Kernel development news
Quotes of the week
Ext4 hacker Ted Ts'o converts his laptop
A big step in the development of a new filesystem is when the developers feel confident enough to start trusting their data to it. For ext4, it appears we have reached that point as Ted Ts'o has switched his laptop to use it. "So far Ive found one bug as a result of my using ext4 in production (if delayed allocation is enabled, i_blocks doesnt get updated until the block allocation takes place, so files can appear to have 0k blocksize right after they are created, which is confusing/unfortunate), but nothing super serious yet. I will be doing backups a bit more frequently until Im absolutely sure things are rock solid, though!"
Making power policy just work
The sched_mc_power_savings parameter (cleverly hidden under /sys/devices/system/cpu) was introduced in the 2.6.18 kernel. If this parameter is set to one (the default is zero), it changes the scheduler load balancing code in an interesting way: it makes an ongoing effort to gather together processes on the smallest number of CPUs. If the system is not heavily loaded, this policy will result in some processors being entirely idle; those processors can then be put into a deep sleep and left there for some time. And that, of course, results in lower power consumption, which is a good thing.Vaidyanathan Srinivasan recently noted that, while this policy works well in a number of situations, there are others where things could be better. The sched_mc_power_savings policy is relatively conservative in how it loads processes onto CPUs, taking care to not overload those CPUs and create excessive latency for applications. As a result, the workload on a large system can still end up spread out more widely than might be optimal, especially if the workload is bursty. In response, Vaidyanathan suggests making the power savings policy more flexible, with the system administrator being able to select a combination of power savings and latency which works well for the workload. On systems where power savings matters a lot, a more aggressive mode (which would pack processes more tightly into CPUs) could be chosen.
This suggestion was controversial. Nobody disputes the idea that smarter power savings policy would be a good idea. But there is resistance to the idea of creating more tuning knobs to control this policy; instead, it is felt, the kernel should work out the optimal policy on its own. As Andi Kleen puts it:
There are a couple of answers to that objection. One is that the system cannot know, on its own, what priorities the users and/or administrators have. Those priorities could even change over time, with performance being emphasized during peak times and low power usage otherwise. Additionally, not all users see "performance" the same way; some want responsiveness and low latency, while others place a higher priority on throughput. If the system cannot simultaneously optimize all of those parameters, it will need guidance from somewhere to choose the best policy.

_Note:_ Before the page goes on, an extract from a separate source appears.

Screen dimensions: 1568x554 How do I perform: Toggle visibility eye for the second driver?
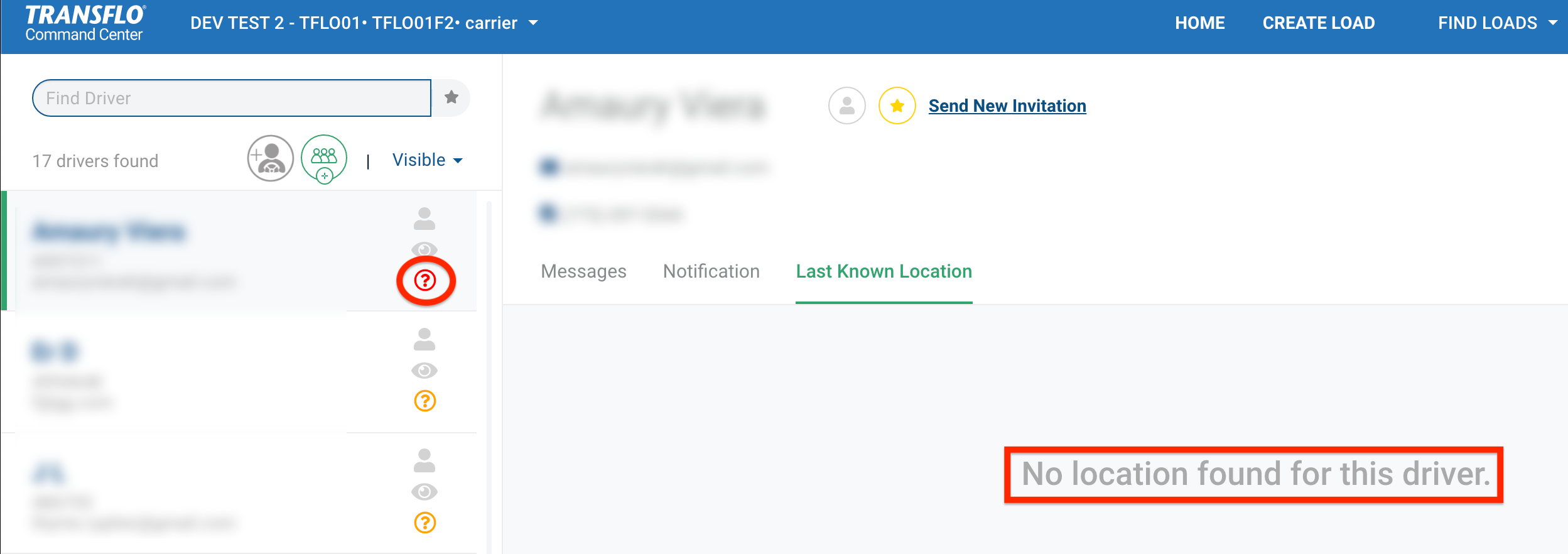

And that's where the other answer comes in: that guidance could come from user space. Special-purpose software running on large installations can monitor the performance of important applications and adjust resources (and policies) to get the desired results. Or, in a somewhat different vision, individual applications could register their performance needs and expected behavior. In this case, the kernel is charged with somehow mediating between applications with different expectations and coming up with a reasonable set of policies.
In the middle of all this, it was pointed out that a mechanism by which expectations can be communicated to the kernel already exists: the nice level (priority) associated with each process. In a simple view of the world, a process's nice level would tell the kernel how to manage it with regard to power savings; on a system with a number of niced processes, those processes would be gathered onto a subset of processors during period of relatively low activity. In essence, this policy says that it is not worthwhile to power up more processors just to give better throughput to low-priority processes.
It does not take long, though, to come up with situations where the use of nice levels leads to the wrong sort of results. Peter Zijlstra observed that he has niced processes (created with distcc) which should have access to all of the CPU power available, but which should not contend with interactive processes on the same system. In such cases, those processes should have a high nice value with regard to CPU usage, but that should not interfere with their ability to move onto idle CPUs, if any exist. So the answer may take the form of a separate "powernice" command which would regulate a process's priority when it comes to causing the system to draw more power.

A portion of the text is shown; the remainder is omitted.